Project 1: ESP32 Web-Controlled LED Dimmer with Rotary Encoder
Introduction
This project uses an ESP32, rotary encoder, and PWM to control the brightness of an LED.
As the encoder is rotated, the brightness increases or decreases in real-time.
The ESP32 hosts a web interface displaying live brightness updates with a glowing bulb animation.

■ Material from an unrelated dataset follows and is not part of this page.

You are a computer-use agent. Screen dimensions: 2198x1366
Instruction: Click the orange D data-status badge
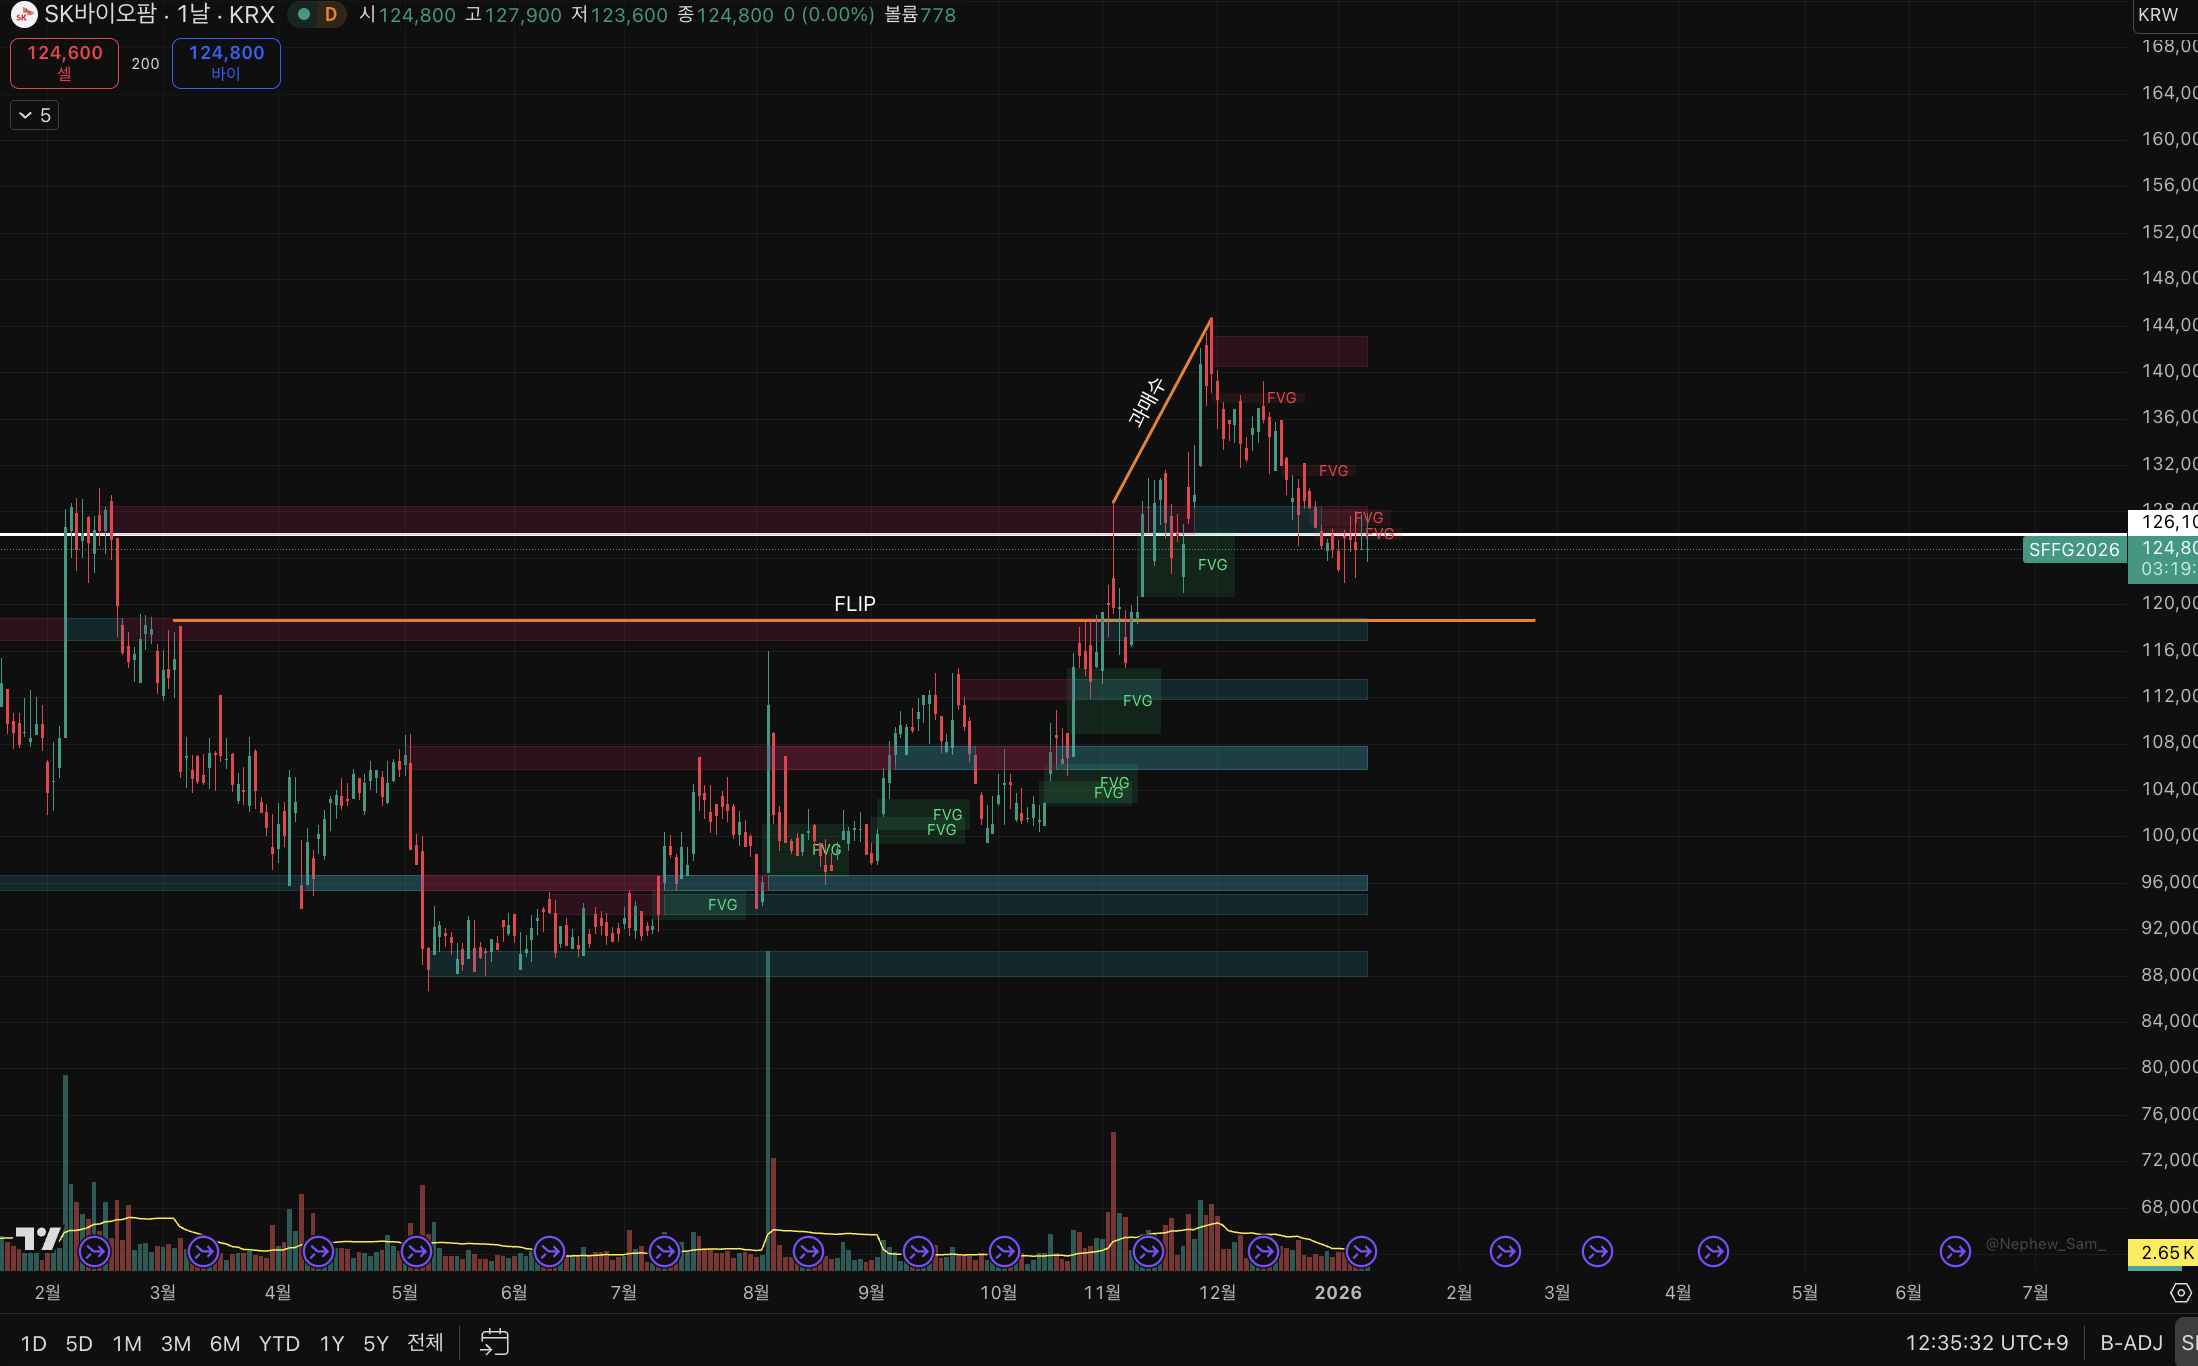(x=330, y=15)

It combines hardware interaction with AJAX-powered web visuals for a responsive lighting control demo.
#include <WiFi.h>
#include <WebServer.h>
// Wi-Fi credentials
const char* ssid = "YOUR_SSID";
const char* password = "YOUR_PASSWORD";
// Rotary Encoder Pins
#define ENCODER_CLK 18
#define ENCODER_DT 19
// LED pin (onboard LED is GPIO 2)
#define LED_PIN 2
#define PWM_CHANNEL 0
#define PWM_FREQ 5000
#define PWM_RES 8 // 8-bit: 0–255
int brightness = 128; // initial brightness
int lastClkState;
// Web server
WebServer server(80);
int clampBrightness(int val) {
return constrain(val, 0, 255);
}
// Serve HTML with AJAX
void handleRoot() {
String html = "<!DOCTYPE html><html><head><meta charset='utf-8'>";
html += "<title>ESP32 LED Brightness</title>";
html += "<style>";
html += "body{font-family:sans-serif;text-align:center;background:#111;color:#eee;}";
html += "svg{margin-top:20px;width:150px;height:150px;filter:drop-shadow(0 0 10px rgba(255,255,100,0.3));}";
html += "input[type=range]{width:50%;}";
html += "</style></head><body>";
html += "<h2>Rotary-Controlled Light Bulb</h2>";
html += "<p>Brightness: <b id='brightnessVal'>" + String(brightness) + "</b> / 255</p>";
html += "<input type='range' min='0' max='255' value='" + String(brightness) + "' id='brightnessSlider' disabled><br>";
html += "<svg viewBox='0 0 64 64'>";
html += "<path id='bulb' d='M32,2C20.3,2,11,11.3,11,23c0,6.6,3.2,12.4,8.2,16.2c1.5,1.1,2.8,3.1,2.8,5.2V49h20v-4.6c0-2.1,1.3-4.1,2.8-5.2 C49.8,35.4,53,29.6,53,23C53,11.3,43.7,2,32,2z' fill='rgba(255, 255, 100," + String((float)brightness / 255.0, 3) + ")'/>";
html += "<rect x='26' y='49' width='12' height='3' fill='#aaa'/>";
html += "<rect x='24' y='52' width='16' height='4' fill='#888'/>";
html += "</svg>";
html += "<script>";
html += "function updateBrightness() {";
html += "fetch('/brightness').then(response => response.text()).then(data => {";
html += "let brightness = parseInt(data);";
html += "document.getElementById('brightnessVal').innerText = brightness;";
html += "document.getElementById('brightnessSlider').value = brightness;";
html += "let opacity = brightness / 255.0;";
html += "document.getElementById('bulb').setAttribute('fill', 'rgba(255, 255, 100,' + opacity.toFixed(3) + ')');";
html += "});";
html += "}";
html += "setInterval(updateBrightness, 300);";
html += "</script>";
html += "</body></html>";
server.send(200, "text/html", html);
}
// API endpoint to return current brightness
void handleBrightness() {
server.send(200, "text/plain", String(brightness));
}
void setup() {
Serial.begin(115200);
pinMode(ENCODER_CLK, INPUT);
pinMode(ENCODER_DT, INPUT);
lastClkState = digitalRead(ENCODER_CLK);
// Setup PWM for onboard LED
ledcAttachChannel(LED_PIN, PWM_FREQ, PWM_RES, PWM_CHANNEL );
ledcWrite(PWM_CHANNEL, brightness);
// Connect Wi-Fi
WiFi.begin(ssid, password);
Serial.print("Connecting to WiFi");
while (WiFi.status() != WL_CONNECTED) {
delay(500);
Serial.print(".");
}
Serial.println("\nConnected! IP: " + WiFi.localIP().toString());
server.on("/", handleRoot);
server.on("/brightness", handleBrightness);
server.begin();
}
void loop() {
server.handleClient();
int clkNow = digitalRead(ENCODER_CLK);
if (clkNow != lastClkState) {
if (digitalRead(ENCODER_DT) != clkNow) {
brightness += 5;
Serial.println("Clockwise → Brightness: " + String(brightness));
} else {
brightness -= 5;
Serial.println("Counter-Clockwise ← Brightness: " + String(brightness));
}
brightness = clampBrightness(brightness);
ledcWrite(PWM_CHANNEL, brightness);
delay(2); // basic debounce
}
lastClkState = clkNow;
}
Explanation
- A rotary encoder adjusts the LED brightness by changing the PWM signal on the ESP32.
- The ESP32 hosts a web page showing real-time brightness with a glowing bulb animation.
- An AJAX script fetches brightness updates every 300ms for smooth UI feedback.
Troubleshooting
- LED not responding? Check
LED_PINand make sureledcAttachChannel()is set correctly. - No encoder response? Ensure correct wiring and confirm you’re using valid GPIOs (like 18 & 19).
- No webpage? Verify your Wi-Fi connection and access the ESP32’s local IP from your browser.